Now, on to the plugins I feel are must haves.

GtkHtml2 HTML Viewer

Figure 1
Figure 1

One aspect of Claws Mail that you will notice quickly is its inability to write HTML mail. This was done on purpose as the dev team felt like HTML mail was not a good thing (I tend to agree). But I do get a lot of HTML mail (mostly from companies that only send HTML mail) and need to be able to read them. In order to do this I load this plugin.

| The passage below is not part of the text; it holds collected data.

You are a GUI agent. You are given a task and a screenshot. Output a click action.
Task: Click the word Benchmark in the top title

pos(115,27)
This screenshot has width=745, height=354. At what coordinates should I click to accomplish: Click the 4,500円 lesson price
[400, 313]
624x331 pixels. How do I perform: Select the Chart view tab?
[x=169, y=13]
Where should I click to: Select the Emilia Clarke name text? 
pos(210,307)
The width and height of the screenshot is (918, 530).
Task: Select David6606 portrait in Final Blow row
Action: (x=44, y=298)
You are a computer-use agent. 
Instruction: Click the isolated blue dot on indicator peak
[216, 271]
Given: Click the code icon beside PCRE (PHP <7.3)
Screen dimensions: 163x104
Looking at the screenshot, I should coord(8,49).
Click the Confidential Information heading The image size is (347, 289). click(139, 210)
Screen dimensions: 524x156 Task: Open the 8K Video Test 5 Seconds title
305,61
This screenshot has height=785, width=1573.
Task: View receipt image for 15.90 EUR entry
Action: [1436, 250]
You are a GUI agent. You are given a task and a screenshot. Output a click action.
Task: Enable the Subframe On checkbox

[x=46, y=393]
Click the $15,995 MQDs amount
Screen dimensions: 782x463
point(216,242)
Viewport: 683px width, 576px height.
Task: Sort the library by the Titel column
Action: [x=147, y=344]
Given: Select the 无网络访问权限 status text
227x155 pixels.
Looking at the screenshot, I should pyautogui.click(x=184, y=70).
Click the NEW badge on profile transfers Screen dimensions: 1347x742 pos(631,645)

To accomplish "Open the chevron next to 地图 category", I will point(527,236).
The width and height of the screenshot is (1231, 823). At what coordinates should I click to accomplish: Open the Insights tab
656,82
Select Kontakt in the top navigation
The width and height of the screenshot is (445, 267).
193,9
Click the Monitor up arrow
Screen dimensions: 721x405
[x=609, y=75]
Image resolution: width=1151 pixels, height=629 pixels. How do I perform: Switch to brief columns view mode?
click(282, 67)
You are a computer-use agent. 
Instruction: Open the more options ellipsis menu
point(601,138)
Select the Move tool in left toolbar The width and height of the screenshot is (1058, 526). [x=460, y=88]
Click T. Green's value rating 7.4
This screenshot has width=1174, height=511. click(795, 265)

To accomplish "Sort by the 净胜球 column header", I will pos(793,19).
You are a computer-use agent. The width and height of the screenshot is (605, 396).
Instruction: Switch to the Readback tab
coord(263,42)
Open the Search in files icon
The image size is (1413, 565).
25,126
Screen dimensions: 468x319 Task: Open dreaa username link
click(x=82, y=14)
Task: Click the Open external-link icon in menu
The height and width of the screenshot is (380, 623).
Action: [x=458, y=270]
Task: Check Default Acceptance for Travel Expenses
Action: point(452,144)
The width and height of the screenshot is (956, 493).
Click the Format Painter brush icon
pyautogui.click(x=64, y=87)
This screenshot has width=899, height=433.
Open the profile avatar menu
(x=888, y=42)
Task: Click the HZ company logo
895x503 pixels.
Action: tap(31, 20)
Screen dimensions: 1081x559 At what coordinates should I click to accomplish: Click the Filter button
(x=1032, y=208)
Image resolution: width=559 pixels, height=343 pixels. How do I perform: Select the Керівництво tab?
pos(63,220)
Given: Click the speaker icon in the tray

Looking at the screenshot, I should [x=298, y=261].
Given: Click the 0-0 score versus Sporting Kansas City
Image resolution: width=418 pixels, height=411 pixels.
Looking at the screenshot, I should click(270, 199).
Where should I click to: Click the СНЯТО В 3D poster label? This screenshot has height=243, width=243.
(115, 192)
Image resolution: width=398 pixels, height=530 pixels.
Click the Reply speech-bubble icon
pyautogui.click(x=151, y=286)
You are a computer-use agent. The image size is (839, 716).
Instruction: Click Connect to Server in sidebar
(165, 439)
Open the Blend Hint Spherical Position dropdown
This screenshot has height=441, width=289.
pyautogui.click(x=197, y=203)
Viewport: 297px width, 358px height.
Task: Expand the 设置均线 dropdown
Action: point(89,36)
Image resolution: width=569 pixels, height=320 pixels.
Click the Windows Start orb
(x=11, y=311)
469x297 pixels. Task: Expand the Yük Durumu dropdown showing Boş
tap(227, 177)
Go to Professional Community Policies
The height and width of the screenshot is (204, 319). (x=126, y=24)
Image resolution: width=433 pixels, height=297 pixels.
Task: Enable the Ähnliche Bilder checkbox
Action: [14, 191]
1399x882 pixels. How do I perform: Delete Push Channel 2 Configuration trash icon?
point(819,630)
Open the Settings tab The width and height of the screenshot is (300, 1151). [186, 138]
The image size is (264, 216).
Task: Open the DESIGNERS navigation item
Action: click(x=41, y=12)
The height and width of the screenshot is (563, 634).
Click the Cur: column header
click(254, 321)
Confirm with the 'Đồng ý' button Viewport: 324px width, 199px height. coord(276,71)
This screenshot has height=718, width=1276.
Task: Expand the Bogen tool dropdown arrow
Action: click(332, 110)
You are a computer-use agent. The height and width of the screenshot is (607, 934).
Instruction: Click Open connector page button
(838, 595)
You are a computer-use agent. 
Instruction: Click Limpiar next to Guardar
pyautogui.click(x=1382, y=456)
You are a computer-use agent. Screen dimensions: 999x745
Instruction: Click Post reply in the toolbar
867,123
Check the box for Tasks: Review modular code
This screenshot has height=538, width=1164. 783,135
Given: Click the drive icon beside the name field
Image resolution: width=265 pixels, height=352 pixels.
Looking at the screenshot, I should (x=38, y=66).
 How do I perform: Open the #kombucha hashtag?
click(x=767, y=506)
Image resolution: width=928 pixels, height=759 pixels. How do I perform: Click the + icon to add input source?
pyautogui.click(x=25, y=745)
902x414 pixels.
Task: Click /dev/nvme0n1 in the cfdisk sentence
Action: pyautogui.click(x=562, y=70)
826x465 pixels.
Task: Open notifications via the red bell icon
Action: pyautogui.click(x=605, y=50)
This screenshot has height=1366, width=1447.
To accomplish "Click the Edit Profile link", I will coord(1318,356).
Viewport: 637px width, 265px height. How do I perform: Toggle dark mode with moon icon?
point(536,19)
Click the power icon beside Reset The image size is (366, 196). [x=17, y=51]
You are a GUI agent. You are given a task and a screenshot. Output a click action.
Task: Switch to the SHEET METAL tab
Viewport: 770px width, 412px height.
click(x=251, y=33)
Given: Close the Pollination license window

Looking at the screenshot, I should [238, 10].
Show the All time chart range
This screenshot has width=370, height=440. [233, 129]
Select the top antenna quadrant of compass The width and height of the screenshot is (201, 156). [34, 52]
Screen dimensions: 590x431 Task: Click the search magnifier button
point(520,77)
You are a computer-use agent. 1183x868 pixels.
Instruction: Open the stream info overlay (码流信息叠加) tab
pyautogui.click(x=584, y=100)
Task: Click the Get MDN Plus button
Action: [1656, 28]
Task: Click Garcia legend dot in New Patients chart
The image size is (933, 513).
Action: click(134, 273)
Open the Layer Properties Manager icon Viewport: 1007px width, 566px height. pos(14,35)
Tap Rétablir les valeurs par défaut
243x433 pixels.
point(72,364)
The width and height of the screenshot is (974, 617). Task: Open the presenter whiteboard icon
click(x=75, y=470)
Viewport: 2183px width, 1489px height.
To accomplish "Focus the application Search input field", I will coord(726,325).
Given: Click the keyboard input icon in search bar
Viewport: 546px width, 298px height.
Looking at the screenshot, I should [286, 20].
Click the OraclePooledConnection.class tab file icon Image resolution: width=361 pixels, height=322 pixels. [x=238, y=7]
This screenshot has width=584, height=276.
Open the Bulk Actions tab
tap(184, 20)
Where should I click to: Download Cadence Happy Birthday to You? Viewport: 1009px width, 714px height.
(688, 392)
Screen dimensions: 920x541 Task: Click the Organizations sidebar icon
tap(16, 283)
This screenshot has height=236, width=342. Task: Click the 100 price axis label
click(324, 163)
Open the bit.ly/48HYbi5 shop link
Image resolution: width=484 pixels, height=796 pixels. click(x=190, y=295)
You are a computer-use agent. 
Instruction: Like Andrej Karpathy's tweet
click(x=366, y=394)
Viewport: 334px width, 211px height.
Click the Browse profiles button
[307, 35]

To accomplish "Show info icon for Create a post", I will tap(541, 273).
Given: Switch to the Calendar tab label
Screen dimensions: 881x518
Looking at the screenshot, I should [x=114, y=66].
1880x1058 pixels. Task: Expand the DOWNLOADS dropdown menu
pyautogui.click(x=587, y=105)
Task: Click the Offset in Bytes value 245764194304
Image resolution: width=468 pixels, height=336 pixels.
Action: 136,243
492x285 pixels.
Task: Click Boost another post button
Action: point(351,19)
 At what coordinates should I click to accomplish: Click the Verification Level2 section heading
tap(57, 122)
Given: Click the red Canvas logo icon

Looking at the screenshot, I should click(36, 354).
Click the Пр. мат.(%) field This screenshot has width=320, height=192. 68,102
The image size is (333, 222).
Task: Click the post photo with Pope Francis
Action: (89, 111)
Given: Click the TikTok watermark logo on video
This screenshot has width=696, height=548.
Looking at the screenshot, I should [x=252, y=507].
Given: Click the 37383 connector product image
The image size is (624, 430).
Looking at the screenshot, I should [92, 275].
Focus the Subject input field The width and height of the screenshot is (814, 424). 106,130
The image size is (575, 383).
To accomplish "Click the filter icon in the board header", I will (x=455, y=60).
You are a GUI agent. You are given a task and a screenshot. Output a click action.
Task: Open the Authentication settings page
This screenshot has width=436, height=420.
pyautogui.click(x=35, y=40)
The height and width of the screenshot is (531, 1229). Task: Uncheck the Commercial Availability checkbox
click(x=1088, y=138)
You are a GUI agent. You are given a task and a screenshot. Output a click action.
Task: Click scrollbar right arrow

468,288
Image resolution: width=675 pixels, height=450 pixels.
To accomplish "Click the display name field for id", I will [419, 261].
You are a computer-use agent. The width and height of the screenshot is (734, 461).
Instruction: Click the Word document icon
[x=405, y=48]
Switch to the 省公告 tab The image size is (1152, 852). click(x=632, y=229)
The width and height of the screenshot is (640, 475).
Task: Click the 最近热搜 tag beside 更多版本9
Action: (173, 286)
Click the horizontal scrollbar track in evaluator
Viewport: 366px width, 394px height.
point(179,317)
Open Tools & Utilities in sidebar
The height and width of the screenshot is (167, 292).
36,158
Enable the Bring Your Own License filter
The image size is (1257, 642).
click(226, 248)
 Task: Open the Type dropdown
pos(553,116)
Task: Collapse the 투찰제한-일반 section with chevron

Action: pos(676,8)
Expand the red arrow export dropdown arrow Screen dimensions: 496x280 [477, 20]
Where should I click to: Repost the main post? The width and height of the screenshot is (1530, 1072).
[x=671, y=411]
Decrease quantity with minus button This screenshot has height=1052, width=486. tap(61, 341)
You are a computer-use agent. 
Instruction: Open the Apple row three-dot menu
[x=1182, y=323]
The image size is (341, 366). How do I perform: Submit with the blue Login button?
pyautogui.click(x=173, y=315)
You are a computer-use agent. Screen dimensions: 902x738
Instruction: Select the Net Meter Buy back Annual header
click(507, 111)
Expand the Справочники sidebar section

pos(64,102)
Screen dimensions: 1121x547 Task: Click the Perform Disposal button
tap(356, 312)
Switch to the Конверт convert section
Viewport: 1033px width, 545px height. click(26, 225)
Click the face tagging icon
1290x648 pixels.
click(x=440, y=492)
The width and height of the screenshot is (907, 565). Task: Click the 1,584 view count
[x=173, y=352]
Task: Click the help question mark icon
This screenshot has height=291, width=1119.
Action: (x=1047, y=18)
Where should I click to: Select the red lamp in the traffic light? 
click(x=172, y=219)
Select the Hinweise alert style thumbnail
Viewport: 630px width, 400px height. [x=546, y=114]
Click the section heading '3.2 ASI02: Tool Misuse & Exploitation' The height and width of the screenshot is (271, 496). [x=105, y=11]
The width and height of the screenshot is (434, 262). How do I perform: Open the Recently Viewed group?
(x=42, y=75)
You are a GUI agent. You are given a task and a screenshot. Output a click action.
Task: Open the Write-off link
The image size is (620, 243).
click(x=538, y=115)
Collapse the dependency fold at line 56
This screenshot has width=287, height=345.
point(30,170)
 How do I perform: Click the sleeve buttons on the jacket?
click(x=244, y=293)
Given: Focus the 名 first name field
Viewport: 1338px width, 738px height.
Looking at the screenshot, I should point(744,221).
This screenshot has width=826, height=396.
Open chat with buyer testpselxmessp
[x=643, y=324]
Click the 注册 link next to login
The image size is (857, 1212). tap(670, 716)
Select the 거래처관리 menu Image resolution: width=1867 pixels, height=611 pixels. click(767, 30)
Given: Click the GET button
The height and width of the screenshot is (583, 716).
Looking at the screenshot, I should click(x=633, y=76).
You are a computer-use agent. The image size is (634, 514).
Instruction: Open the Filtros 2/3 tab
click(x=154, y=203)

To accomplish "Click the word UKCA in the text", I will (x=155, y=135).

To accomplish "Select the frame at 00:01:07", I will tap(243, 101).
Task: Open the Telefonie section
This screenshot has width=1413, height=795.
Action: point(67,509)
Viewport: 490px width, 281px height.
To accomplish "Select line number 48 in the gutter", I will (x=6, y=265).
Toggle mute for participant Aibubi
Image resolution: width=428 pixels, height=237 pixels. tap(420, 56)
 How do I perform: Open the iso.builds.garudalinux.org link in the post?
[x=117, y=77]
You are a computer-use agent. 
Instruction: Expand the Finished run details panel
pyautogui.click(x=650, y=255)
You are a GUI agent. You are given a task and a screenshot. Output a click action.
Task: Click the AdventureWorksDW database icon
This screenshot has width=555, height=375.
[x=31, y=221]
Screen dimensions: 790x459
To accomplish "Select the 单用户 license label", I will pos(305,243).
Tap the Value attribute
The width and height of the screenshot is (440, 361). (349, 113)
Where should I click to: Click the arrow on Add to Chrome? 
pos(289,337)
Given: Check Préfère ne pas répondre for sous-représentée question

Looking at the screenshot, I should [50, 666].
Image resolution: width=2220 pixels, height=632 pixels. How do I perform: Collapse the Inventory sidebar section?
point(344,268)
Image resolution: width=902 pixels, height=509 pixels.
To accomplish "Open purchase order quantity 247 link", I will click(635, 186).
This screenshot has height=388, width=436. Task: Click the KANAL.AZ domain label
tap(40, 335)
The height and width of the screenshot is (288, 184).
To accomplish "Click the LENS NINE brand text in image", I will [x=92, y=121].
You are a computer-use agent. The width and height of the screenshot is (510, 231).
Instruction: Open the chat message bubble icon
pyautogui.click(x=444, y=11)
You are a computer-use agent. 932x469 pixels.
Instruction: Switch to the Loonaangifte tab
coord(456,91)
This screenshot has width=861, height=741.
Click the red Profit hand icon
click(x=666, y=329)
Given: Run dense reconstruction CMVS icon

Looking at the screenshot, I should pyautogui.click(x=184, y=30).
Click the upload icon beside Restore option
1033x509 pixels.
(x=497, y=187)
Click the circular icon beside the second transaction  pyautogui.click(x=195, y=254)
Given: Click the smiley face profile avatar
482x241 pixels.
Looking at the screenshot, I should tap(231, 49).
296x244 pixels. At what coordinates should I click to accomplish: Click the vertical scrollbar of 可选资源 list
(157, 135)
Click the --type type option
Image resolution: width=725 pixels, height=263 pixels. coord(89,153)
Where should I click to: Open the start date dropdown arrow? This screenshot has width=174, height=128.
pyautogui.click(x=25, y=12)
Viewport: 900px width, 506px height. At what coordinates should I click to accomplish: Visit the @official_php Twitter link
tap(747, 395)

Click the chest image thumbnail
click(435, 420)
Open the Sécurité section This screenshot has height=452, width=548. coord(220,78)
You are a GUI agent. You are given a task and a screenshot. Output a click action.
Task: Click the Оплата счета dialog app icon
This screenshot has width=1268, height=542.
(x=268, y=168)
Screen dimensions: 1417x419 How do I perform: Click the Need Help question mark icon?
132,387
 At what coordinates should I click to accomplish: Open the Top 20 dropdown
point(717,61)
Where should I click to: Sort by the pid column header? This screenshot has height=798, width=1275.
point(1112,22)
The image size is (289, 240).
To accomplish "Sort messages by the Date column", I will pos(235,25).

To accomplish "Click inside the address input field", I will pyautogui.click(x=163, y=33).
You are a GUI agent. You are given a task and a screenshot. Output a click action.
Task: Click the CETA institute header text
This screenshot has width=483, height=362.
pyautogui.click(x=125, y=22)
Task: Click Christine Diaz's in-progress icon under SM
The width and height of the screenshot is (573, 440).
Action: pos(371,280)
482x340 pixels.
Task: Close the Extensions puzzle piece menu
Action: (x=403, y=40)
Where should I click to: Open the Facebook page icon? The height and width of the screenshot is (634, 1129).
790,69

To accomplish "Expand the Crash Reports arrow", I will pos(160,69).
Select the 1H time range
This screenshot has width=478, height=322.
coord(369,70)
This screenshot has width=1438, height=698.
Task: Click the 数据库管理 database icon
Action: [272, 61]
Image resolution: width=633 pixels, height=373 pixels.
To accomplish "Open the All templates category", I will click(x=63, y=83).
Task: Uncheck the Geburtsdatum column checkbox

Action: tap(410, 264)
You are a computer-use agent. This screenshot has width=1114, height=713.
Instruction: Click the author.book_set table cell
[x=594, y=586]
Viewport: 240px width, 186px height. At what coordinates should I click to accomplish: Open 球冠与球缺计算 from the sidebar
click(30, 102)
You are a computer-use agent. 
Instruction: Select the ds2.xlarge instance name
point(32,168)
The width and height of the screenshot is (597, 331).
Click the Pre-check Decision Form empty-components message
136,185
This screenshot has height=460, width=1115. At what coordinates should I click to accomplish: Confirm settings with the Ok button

Not all HTML emails will be rendered. But when one does render you will see it appear as you do in Figure 1. You also have to tell Claws Mail to load the images found in the email. When it does get the images, the emails render perfectly. You can configure GtkHtml2 from within the Preferences window.


Figure 2
Figure 2

This plugin allows you to select a method for Claws Mail to inform you that email has arrived. I set my email client up to check mail automatically, so having a notification is nice. To configure the notification go to the Preferences window under Notification. There are five different types of notifications:

  • Banner: A scrolling banner you can configure to tell you what new mail comes in.
  • Popup: A small popup that appears when new mail arrives (see Figure 2).
  • Command: Create your own method of notification (such as play a sound with the play command).
  • LDC: Enable display of message on external LCD monitor - will need an LCD server running.
  • SysTrayIcon: Enable a small system tray icon that will display a message.

Mail archiver

Figure 3
Figure 3

I don't know about you but I get a lot of mail. And much of that mail is work related. Because that mail is critical I have to keep copies for a long time. But I don't necessarily want those folders to accumulate thousands upon thousands of emails. For this I use the Mail archiver plugin. This plugin will allow you to save a compressed archive of any folder on your Claws Mail client. To create an archive go to the Tools menu and select Create Archive. When the new window pops up (see Figure 3) enter the information you need and click OK. The archive will appear in the folder you've chosen. You're all backed up.

Final thoughts

There are plenty of other plugins to play with for Claws Mail. The three plugins listed above will help extend Claws Mail beyond its default capabilities and make it an even more user-friendly, powerful experience.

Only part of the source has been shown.